**DATA SECTION**
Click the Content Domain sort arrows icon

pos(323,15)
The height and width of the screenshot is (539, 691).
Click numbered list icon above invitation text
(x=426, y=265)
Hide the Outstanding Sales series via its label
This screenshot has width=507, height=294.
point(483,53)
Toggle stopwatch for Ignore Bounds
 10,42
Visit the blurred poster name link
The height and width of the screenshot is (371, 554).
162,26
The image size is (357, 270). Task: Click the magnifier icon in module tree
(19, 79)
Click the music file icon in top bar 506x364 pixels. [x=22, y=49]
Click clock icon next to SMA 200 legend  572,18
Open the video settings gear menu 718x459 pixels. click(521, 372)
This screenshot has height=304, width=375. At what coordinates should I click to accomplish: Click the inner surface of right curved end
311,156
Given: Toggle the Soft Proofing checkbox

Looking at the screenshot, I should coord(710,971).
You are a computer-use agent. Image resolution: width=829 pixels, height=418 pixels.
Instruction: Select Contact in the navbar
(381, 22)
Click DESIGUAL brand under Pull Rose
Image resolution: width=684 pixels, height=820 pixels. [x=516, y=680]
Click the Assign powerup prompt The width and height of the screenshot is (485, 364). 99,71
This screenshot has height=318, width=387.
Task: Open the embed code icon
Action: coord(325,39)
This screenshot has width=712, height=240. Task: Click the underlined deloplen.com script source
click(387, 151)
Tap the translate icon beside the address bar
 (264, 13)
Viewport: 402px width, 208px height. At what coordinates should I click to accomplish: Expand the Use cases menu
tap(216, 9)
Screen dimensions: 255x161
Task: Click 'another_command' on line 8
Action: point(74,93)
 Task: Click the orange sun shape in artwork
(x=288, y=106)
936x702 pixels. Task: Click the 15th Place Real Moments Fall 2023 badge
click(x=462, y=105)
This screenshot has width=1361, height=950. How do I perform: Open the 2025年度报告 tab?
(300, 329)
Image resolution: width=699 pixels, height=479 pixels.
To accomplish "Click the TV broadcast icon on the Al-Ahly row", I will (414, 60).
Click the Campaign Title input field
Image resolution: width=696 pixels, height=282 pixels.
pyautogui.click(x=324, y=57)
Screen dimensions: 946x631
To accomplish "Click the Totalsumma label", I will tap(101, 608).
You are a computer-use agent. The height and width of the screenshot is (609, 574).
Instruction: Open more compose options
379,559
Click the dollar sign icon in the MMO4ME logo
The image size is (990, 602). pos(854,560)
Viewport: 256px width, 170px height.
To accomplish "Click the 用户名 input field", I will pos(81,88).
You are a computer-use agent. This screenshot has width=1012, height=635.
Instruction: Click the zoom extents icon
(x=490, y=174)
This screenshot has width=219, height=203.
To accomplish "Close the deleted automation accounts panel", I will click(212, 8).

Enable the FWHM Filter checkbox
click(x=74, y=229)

**PROMPT**
Wherever the string "will" occurs in the records above, copy that line.

**RESULT OF THIS EXERCISE**
To accomplish "Click the TV broadcast icon on the Al-Ahly row", I will (414, 60).
To accomplish "Click the Totalsumma label", I will tap(101, 608).
To accomplish "Click the 用户名 input field", I will pos(81,88).
To accomplish "Close the deleted automation accounts panel", I will click(212, 8).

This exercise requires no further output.